* Problem statement *
Write the data out again so that it matches word for word.

··· The records ···

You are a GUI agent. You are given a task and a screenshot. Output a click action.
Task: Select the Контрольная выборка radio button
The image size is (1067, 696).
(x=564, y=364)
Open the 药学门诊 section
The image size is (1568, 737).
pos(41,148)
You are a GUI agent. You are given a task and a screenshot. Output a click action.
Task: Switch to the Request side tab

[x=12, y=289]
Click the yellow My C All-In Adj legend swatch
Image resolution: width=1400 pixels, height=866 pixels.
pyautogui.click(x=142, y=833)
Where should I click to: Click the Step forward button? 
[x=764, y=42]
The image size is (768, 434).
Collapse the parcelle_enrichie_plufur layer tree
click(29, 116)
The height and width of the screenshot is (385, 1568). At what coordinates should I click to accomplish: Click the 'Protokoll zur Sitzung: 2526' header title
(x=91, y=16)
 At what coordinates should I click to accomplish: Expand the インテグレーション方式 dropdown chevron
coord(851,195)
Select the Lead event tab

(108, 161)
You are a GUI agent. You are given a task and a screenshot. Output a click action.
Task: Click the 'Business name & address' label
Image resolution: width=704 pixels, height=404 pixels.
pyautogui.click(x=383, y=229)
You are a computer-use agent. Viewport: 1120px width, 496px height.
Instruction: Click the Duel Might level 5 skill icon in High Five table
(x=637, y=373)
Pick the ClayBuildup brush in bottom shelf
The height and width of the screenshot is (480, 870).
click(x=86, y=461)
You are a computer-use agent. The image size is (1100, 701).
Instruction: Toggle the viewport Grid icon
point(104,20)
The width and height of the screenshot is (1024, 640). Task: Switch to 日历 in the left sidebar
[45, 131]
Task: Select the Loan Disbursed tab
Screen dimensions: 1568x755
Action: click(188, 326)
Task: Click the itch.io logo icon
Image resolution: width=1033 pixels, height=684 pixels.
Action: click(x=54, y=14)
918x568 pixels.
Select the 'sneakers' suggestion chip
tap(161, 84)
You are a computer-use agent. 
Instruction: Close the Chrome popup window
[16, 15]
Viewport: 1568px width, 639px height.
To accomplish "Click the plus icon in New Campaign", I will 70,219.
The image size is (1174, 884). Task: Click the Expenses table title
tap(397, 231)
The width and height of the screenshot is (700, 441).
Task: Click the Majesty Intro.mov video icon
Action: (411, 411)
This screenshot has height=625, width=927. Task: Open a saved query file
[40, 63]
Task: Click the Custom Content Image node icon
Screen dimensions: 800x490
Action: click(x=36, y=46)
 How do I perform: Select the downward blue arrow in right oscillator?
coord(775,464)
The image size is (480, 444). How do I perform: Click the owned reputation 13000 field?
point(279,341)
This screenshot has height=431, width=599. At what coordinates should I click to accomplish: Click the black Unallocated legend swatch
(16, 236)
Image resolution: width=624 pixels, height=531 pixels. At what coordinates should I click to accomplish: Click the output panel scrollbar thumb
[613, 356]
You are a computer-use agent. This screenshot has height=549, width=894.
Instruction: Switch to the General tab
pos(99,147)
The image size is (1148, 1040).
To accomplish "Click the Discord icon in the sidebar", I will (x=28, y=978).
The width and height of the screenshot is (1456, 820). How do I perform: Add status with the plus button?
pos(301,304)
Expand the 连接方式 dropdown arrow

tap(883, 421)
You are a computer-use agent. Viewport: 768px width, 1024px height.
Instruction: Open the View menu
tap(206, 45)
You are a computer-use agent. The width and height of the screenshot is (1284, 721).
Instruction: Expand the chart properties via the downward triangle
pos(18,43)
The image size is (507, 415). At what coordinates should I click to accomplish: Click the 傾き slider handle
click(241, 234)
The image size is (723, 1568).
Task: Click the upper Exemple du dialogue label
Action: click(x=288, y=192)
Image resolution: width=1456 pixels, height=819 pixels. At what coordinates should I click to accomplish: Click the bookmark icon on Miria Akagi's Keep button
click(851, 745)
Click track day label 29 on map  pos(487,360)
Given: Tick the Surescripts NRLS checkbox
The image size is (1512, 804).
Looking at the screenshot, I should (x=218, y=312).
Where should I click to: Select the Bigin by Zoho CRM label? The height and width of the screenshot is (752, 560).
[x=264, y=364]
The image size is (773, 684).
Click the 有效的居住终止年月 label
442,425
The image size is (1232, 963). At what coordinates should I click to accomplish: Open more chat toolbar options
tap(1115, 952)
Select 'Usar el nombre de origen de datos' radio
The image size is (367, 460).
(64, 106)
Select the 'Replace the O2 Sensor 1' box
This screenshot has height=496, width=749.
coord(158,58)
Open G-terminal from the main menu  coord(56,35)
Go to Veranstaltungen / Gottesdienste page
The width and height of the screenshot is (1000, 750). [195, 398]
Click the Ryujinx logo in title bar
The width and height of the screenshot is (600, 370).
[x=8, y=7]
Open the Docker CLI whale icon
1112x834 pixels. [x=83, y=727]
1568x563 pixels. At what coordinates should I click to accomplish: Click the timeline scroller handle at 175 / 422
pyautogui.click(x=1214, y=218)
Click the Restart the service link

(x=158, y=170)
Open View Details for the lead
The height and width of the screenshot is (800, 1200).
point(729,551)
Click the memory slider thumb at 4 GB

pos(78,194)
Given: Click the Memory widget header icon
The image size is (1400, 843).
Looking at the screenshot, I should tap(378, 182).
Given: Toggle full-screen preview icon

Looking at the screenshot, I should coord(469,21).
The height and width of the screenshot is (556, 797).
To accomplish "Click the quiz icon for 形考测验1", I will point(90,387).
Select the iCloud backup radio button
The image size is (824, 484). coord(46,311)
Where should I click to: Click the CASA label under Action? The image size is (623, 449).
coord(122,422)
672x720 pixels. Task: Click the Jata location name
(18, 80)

···

* Solution to the problem *
You are a GUI agent. You are given a task and a screenshot. Output a click action.
Task: Select the Контрольная выборка radio button
The image size is (1067, 696).
(x=564, y=364)
Open the 药学门诊 section
The image size is (1568, 737).
pos(41,148)
You are a GUI agent. You are given a task and a screenshot. Output a click action.
Task: Switch to the Request side tab

[x=12, y=289]
Click the yellow My C All-In Adj legend swatch
Image resolution: width=1400 pixels, height=866 pixels.
pyautogui.click(x=142, y=833)
Where should I click to: Click the Step forward button? 
[x=764, y=42]
The image size is (768, 434).
Collapse the parcelle_enrichie_plufur layer tree
click(29, 116)
The height and width of the screenshot is (385, 1568). At what coordinates should I click to accomplish: Click the 'Protokoll zur Sitzung: 2526' header title
(x=91, y=16)
 At what coordinates should I click to accomplish: Expand the インテグレーション方式 dropdown chevron
coord(851,195)
Select the Lead event tab

(108, 161)
You are a GUI agent. You are given a task and a screenshot. Output a click action.
Task: Click the 'Business name & address' label
Image resolution: width=704 pixels, height=404 pixels.
pyautogui.click(x=383, y=229)
You are a computer-use agent. Viewport: 1120px width, 496px height.
Instruction: Click the Duel Might level 5 skill icon in High Five table
(x=637, y=373)
Pick the ClayBuildup brush in bottom shelf
The height and width of the screenshot is (480, 870).
click(x=86, y=461)
You are a computer-use agent. The image size is (1100, 701).
Instruction: Toggle the viewport Grid icon
point(104,20)
The width and height of the screenshot is (1024, 640). Task: Switch to 日历 in the left sidebar
[45, 131]
Task: Select the Loan Disbursed tab
Screen dimensions: 1568x755
Action: click(188, 326)
Task: Click the itch.io logo icon
Image resolution: width=1033 pixels, height=684 pixels.
Action: click(x=54, y=14)
918x568 pixels.
Select the 'sneakers' suggestion chip
tap(161, 84)
You are a computer-use agent. 
Instruction: Close the Chrome popup window
[16, 15]
Viewport: 1568px width, 639px height.
To accomplish "Click the plus icon in New Campaign", I will 70,219.
The image size is (1174, 884). Task: Click the Expenses table title
tap(397, 231)
The width and height of the screenshot is (700, 441).
Task: Click the Majesty Intro.mov video icon
Action: (411, 411)
This screenshot has height=625, width=927. Task: Open a saved query file
[40, 63]
Task: Click the Custom Content Image node icon
Screen dimensions: 800x490
Action: click(x=36, y=46)
 How do I perform: Select the downward blue arrow in right oscillator?
coord(775,464)
The image size is (480, 444). How do I perform: Click the owned reputation 13000 field?
point(279,341)
This screenshot has height=431, width=599. At what coordinates should I click to accomplish: Click the black Unallocated legend swatch
(16, 236)
Image resolution: width=624 pixels, height=531 pixels. At what coordinates should I click to accomplish: Click the output panel scrollbar thumb
[613, 356]
You are a computer-use agent. This screenshot has height=549, width=894.
Instruction: Switch to the General tab
pos(99,147)
The image size is (1148, 1040).
To accomplish "Click the Discord icon in the sidebar", I will (x=28, y=978).
The width and height of the screenshot is (1456, 820). How do I perform: Add status with the plus button?
pos(301,304)
Expand the 连接方式 dropdown arrow

tap(883, 421)
You are a computer-use agent. Viewport: 768px width, 1024px height.
Instruction: Open the View menu
tap(206, 45)
You are a computer-use agent. The width and height of the screenshot is (1284, 721).
Instruction: Expand the chart properties via the downward triangle
pos(18,43)
The image size is (507, 415). At what coordinates should I click to accomplish: Click the 傾き slider handle
click(241, 234)
The image size is (723, 1568).
Task: Click the upper Exemple du dialogue label
Action: click(x=288, y=192)
Image resolution: width=1456 pixels, height=819 pixels. At what coordinates should I click to accomplish: Click the bookmark icon on Miria Akagi's Keep button
click(851, 745)
Click track day label 29 on map  pos(487,360)
Given: Tick the Surescripts NRLS checkbox
The image size is (1512, 804).
Looking at the screenshot, I should (x=218, y=312).
Where should I click to: Select the Bigin by Zoho CRM label? The height and width of the screenshot is (752, 560).
[x=264, y=364]
The image size is (773, 684).
Click the 有效的居住终止年月 label
442,425
The image size is (1232, 963). At what coordinates should I click to accomplish: Open more chat toolbar options
tap(1115, 952)
Select 'Usar el nombre de origen de datos' radio
The image size is (367, 460).
(64, 106)
Select the 'Replace the O2 Sensor 1' box
This screenshot has height=496, width=749.
coord(158,58)
Open G-terminal from the main menu  coord(56,35)
Go to Veranstaltungen / Gottesdienste page
The width and height of the screenshot is (1000, 750). [195, 398]
Click the Ryujinx logo in title bar
The width and height of the screenshot is (600, 370).
[x=8, y=7]
Open the Docker CLI whale icon
1112x834 pixels. [x=83, y=727]
1568x563 pixels. At what coordinates should I click to accomplish: Click the timeline scroller handle at 175 / 422
pyautogui.click(x=1214, y=218)
Click the Restart the service link

(x=158, y=170)
Open View Details for the lead
The height and width of the screenshot is (800, 1200).
point(729,551)
Click the memory slider thumb at 4 GB

pos(78,194)
Given: Click the Memory widget header icon
The image size is (1400, 843).
Looking at the screenshot, I should tap(378, 182).
Given: Toggle full-screen preview icon

Looking at the screenshot, I should coord(469,21).
The height and width of the screenshot is (556, 797).
To accomplish "Click the quiz icon for 形考测验1", I will point(90,387).
Select the iCloud backup radio button
The image size is (824, 484). coord(46,311)
Where should I click to: Click the CASA label under Action? The image size is (623, 449).
coord(122,422)
672x720 pixels. Task: Click the Jata location name
(18, 80)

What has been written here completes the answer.